Greens back primary school teacher in attempt to reclaim Northcote

The Victorian Greens have backed a primary school teacher to reclaim the seat the party lost in one of its most bruising battles of the 2018 state poll.

Northcote candidate Campbell Gome has spent his life campaigning for environmental issues and said his light-bulb moment was four years ago, when student-led climate protests sprang up across the world.

The Greens candidate for Northcote, teacher Campbell Gome, talks to his former students.Credit:Jason South

“These young people were my students and my daughters. It was a real turning point for me to step up,” he said. “One of the things about being a teacher, is that this notion of future generations is not abstract.”

The seat of Northcote was won by Greens candidate Lidia Thorpe in a byelection after the death of sitting Labor MP Fiona Richardson in 2017.

The Greens had hoped to extend Ms Thorpe’s slender grip on the electorate and take control of neighbouring Brunswick and Richmond in 2018, but a campaign beset by controversy and sustained attacks from Labor sounded the death knell for the party’s expansion plans.

Labor’s Kat Theophanous won by 800 votes following what was described as a final-week smear campaign that highlighted purportedly offensive tweets by a Greens staffer.

Labor MP Kat Theophanous has proposed turning the Northcote Golf Course into a six-hole design.Credit:Justin McManus

The leaks prompted Premier Daniel Andrews to claim the Greens had a “toxic cultural problem” with women, but then Greens leader Richard Di Natale accused Labor of cynical campaigning.

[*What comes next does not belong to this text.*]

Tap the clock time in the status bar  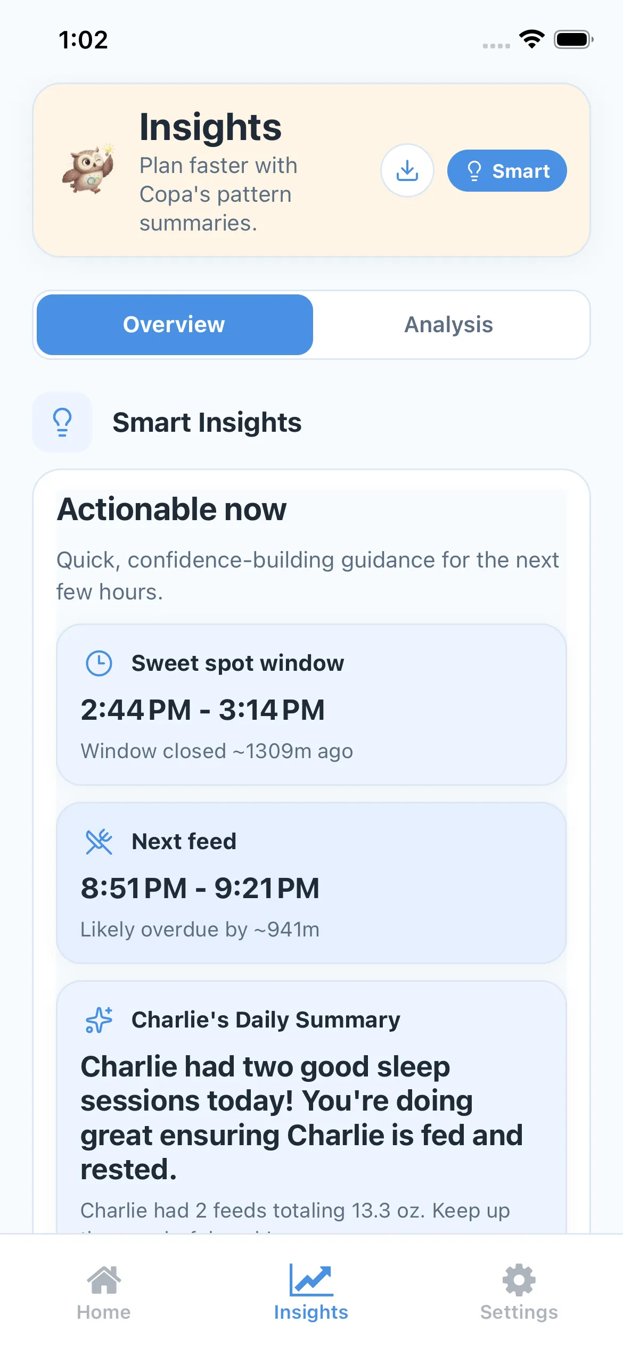[83, 40]
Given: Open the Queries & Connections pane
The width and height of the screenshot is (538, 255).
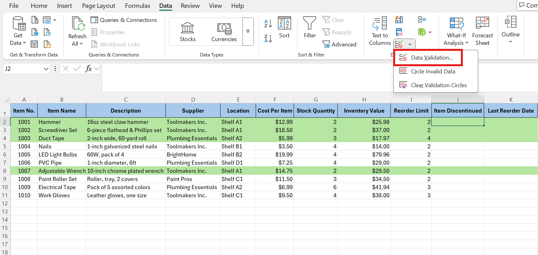Looking at the screenshot, I should point(124,20).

“They have a massive dirt unit,” Mr Di Natale said in the aftermath of the election, at which the party lost four upper house seats and gained none in net terms in the lower house.

Four years on, the party has strengthened its candidate vetting standards and wants to reassert itself as a force in state politics by winning back Northcote, snatching Richmond from Labor and occupying more space on the red-leather benches of the upper house.

Mr Gome has little experience with the dog fight of state politics – he has previously run for a seat in the upper house in an unwinnable position – but believes he’s “a really strong chance to win”.

Lidia Thorpe celebrates with Greens leader Samantha Ratnam after winning the Northcote byelection in 2017.Credit:The Age

“The last thing State Parliament needs is another career politician,” he said.

The Andrews government’s progressive social policies have blunted the Greens’ ability to attack it on its left flank.

The Greens polled less than 11 per cent at the 2018 election after securing more than 11 per cent at the two elections before that.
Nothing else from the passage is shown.